Moving Words – Cost Analysis

Timothy Brady

“The only utility is that which people are willing to pay for.” Jules Dupuit (developer of the Cost Benefit
Analysis)

We’ve all heard “When the going gets tough, the tough get going.” But in the world of Moving, this seems to always be the case. Moving and storage is a challenging business with so many unpredictable events or costs facing us each mile our trucks roll. So another idiom comes to mind, telling us to control the things
we can while letting go of the things we can’t. We can’t control the weather, road construction, or a number of other outside events. There are numerous things we can control, but like anything in life, this sometimes requires making some tough decisions. One of the most challenging and hardest tasks to undertake is the ‘Line Item Cost Analysis.’

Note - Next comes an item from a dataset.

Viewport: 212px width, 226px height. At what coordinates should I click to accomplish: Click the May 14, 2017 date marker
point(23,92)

What exactly is a ‘Line Item Cost Analysis’? It’s a process of evaluating every single cost related to running your business. It requires careful scrutiny of the value the item or service provides your business, and determines how the expensed item affects, in a positive or a negative way, the activities your operation must perform in the course of doing business. Too many businesses will take the cost-cutting knife and just start chopping and dicing expenses left and right without evaluating the overall effect these reductions or eliminations have on the entire operation. In many cases, reducing or eliminating an expense does decrease the company’s Break-Even Point; however, sometimes abolishing an expense actually causes other costs to inflate, thus increasing the company’s Break-Even Point. It becomes necessary to evaluate the net effect of any cut or reduction across your entire business. What is the result of the action to the overall efficiency and profitability of your operation? In other words, just because it reduces costs doesn’t mean it will increase profitability. As a drastic example, if a trucking company were to eliminate all fuel costs, it would have gotten rid of one of its highest expenses, but it also would have made it impossible to service its shippers as the trucks sat parked. You must choose where the ax falls – wisely.

Here are the tough questions you need to ask as you evaluate each expense required to run your operation.

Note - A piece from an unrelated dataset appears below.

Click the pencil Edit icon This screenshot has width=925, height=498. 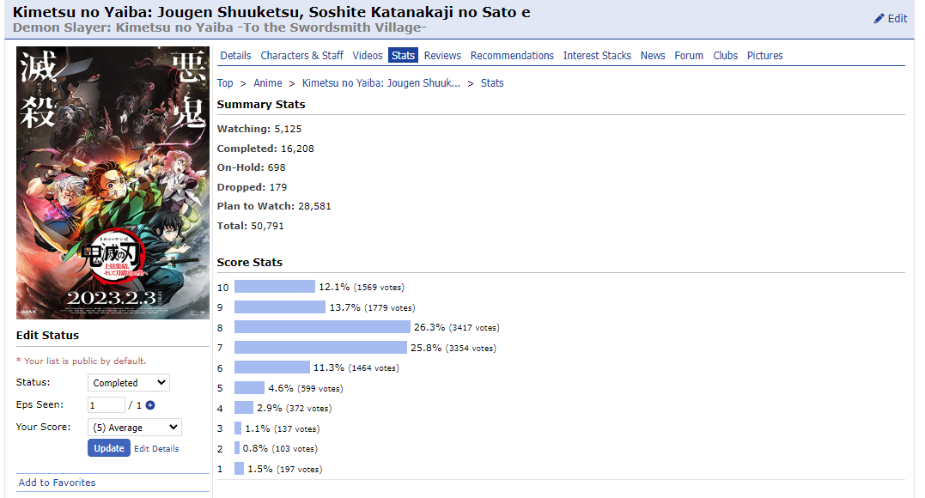point(879,19)
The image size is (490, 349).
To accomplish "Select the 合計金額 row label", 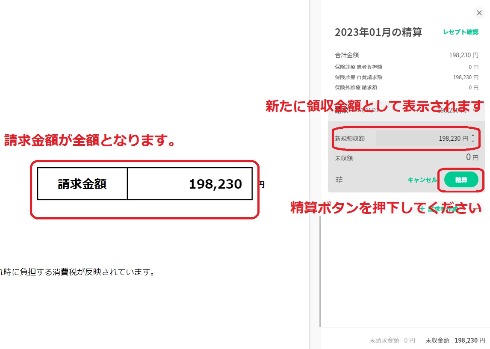I will click(347, 55).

First, you need to determine what will happen if you eliminate an expense altogether:

  1. How necessary is the item, service or person?
  2. What would happen if the item, service or person were eliminated altogether?

    1. Would it lower or improve customer service? 
    2. How would it affect overall efficiency? 
    3. Would something or someone else have to replace or fill the void left by eliminating this cost?
  3. Would eliminating the expense cause other costs to increase or decrease?

    1. By how much?
  4. What is the net cost increase or savings after completing the elimination?

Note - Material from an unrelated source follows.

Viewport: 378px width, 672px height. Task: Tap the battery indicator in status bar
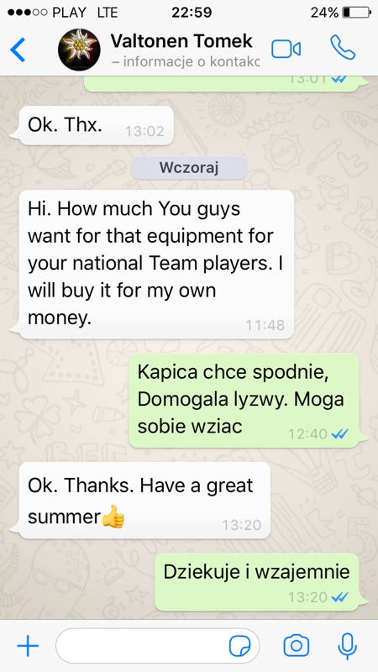pos(356,13)
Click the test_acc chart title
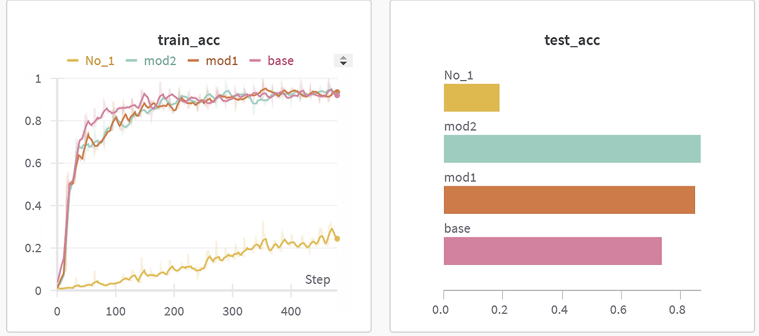 pyautogui.click(x=572, y=40)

By studying the entire picture of what happens when you do away with any cost, you are able to see a wider range of the effects of your action. You must spend money to make money; we’ve heard this most of our lives. But it’s how wisely and carefully you invest those dollars into the cost of doing business that
will determine your level of success. A particular law of physics applies here: for every action, there is an opposite reaction. Most costs don’t exist in a void, so for every expense cut there is a cost or time requirement needed to fill the void.

Example: You lay off your only dispatcher to save the cost of his or her salary. But now, because your operation can’t run without someone dispatching your trucks, either you or someone else in the office has to perform the dispatching duties along with the other tasks you are required to do. The reduction of this expense looks good on the Profit/Loss statement. But what is the actual result in the overall operation? If your current tasks require you to monitor your current customers, farm for new ones, do the bookkeeping and be the paymaster, how are those jobs affected by adding dispatching duties to your list of  responsibilities? So, both increases and decreases in costs and time must be evaluated.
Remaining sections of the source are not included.